* _WHAT IS REQUIRED_:
Answer from the pigeon-name thread:
1. What does Mr. Squeaks's owner call out when he is out of sight?
2. What is the name of the mate of Flying_Pidgy's pigeon?
3. What does Reti suggest offering a pigeon when calling it by name?

* _TEXT_:
+++++

# Do you Pigeons know their NAME?



## Flying_Pidgy (Apr 26, 2006)

If you call your pigeon do they understand their name? mine does. I trained it not to go in a specific place and sometimes he wanders there but before he goes there i call out his name and he turns and looks at me and runs back =)


----------



## mr squeaks (Apr 14, 2005)

Yes, Mr. Squeaks is an "only" pigeon. If he's out of sight and I want to know where he is, I'll just call "Squeakers" and he'll come wandering out from wherever he was staying.


----------



## andinla (Mar 11, 2003)

*Coo-Coo bird knows his name*

and he just flew to my arm for the first time a couple days ago... They are pretty smart.

Andi


----------



## christina11 (Jan 20, 2006)

My pigeons dont go by there names any more ever since they mated oh well the only way they'll come to me is when there hungry but im going to have a baby runt soon so ill train that squab and ill be its mate lol.
Altho i did have a pigeon about 2 years ago she always came by her name and followed me everywhere i just wish she was still around.


----------



## Brooke (Sep 22, 2004)

Yes! I have three pigeons, two which are mated, and if I call one the one will look at me. Same thing happens when I call one of the paired birds- even if they are in their nest- one will look up at me while the other doesn't!


----------



## Flying_Pidgy (Apr 26, 2006)

Mine mated and pidgy still understands his name. now sara (his "wife") is starting to understand her name too.


----------



## esms4 (May 19, 2005)

*hi*

how do i train a pigeon to know its name i alwas call them by there name even the one that dont have names LOL
so how do i get them to com when i call
ethan


----------



## Reti (Jul 20, 2003)

esms4 said:


> how do i train a pigeon to know its name i alwas call them by there name even the one that dont have names LOL
> so how do i get them to com when i call
> ethan



One way to teach them is to offer them treats when you call them. They will pick up their names pretty quickly that way.

Reti


----------



## re92346mos (Jul 21, 2005)

+++++

* _DATASET RECORDS_:
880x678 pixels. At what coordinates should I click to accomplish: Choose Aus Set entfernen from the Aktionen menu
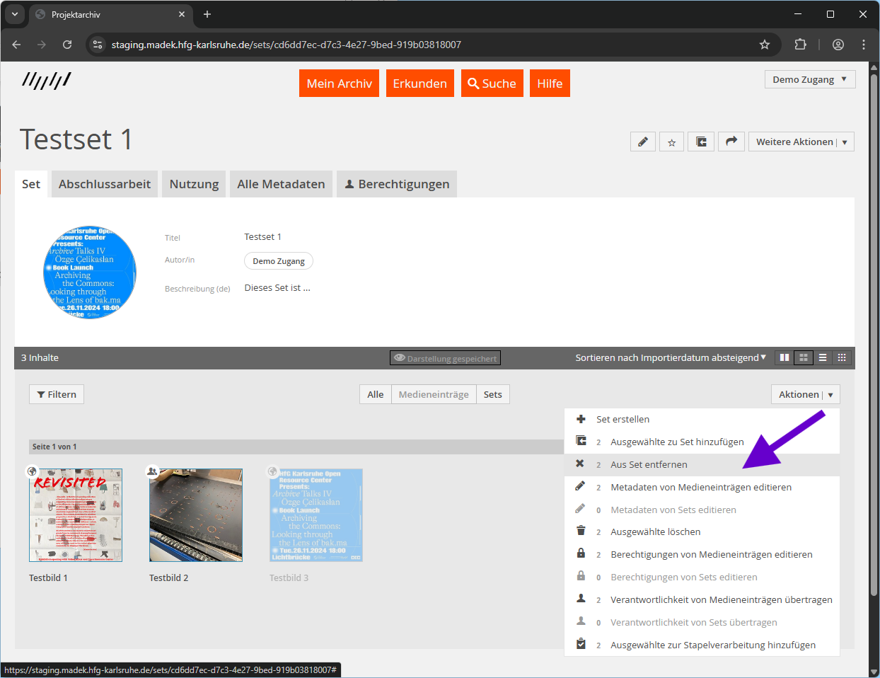pyautogui.click(x=649, y=465)
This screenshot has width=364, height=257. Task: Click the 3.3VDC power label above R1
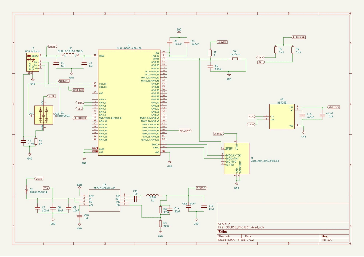tap(221, 42)
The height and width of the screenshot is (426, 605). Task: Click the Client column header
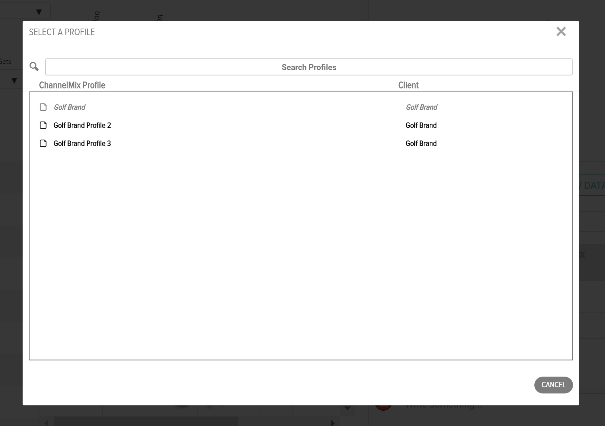408,85
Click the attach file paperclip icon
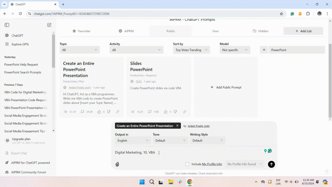The image size is (332, 187). point(117,164)
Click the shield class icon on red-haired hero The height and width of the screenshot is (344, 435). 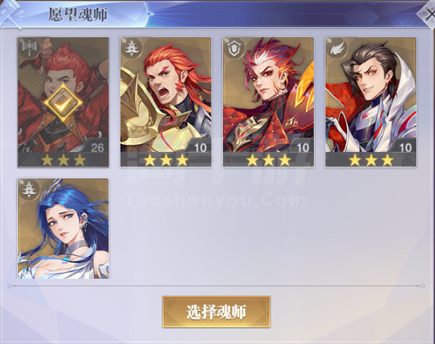[x=234, y=48]
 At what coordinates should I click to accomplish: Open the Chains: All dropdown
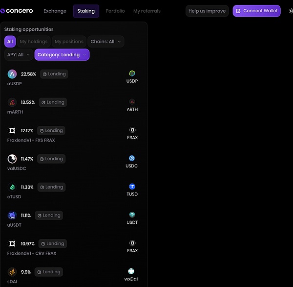coord(105,42)
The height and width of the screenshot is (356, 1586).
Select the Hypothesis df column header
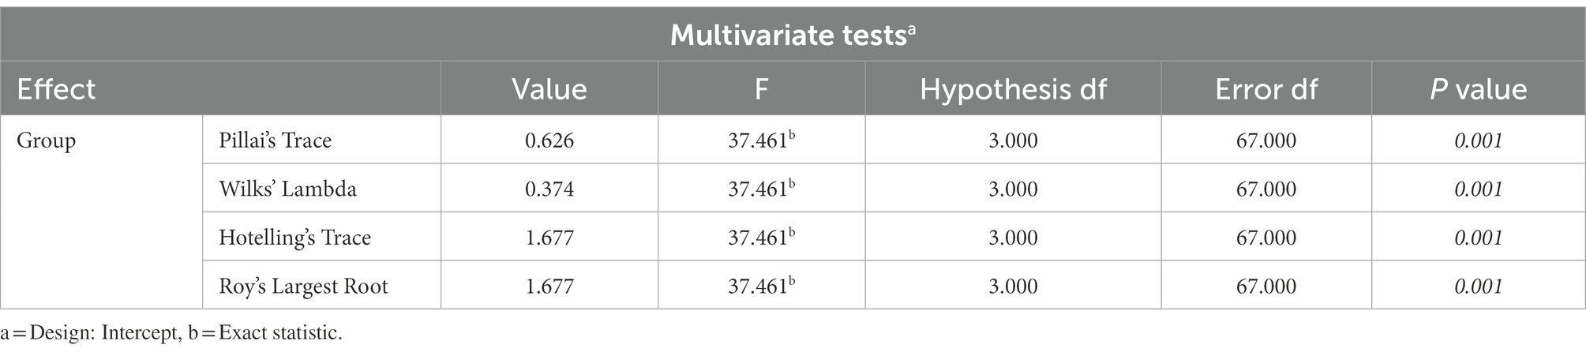(1013, 89)
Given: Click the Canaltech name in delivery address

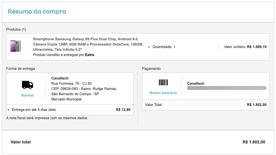Looking at the screenshot, I should [60, 78].

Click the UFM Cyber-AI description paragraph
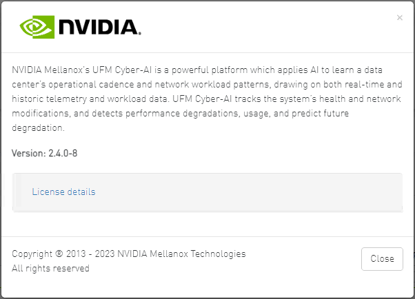pos(207,99)
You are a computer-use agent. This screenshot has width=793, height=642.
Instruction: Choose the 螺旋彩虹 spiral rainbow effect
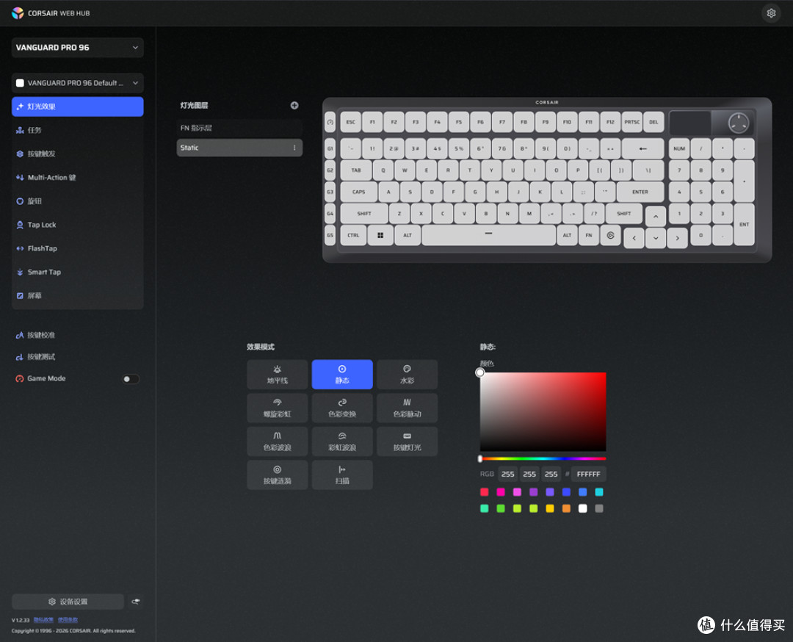[x=277, y=408]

+++++

* _OUTPUT FOR THIS EXERCISE_:
1. "Squeakers"
2. Sara
3. Treats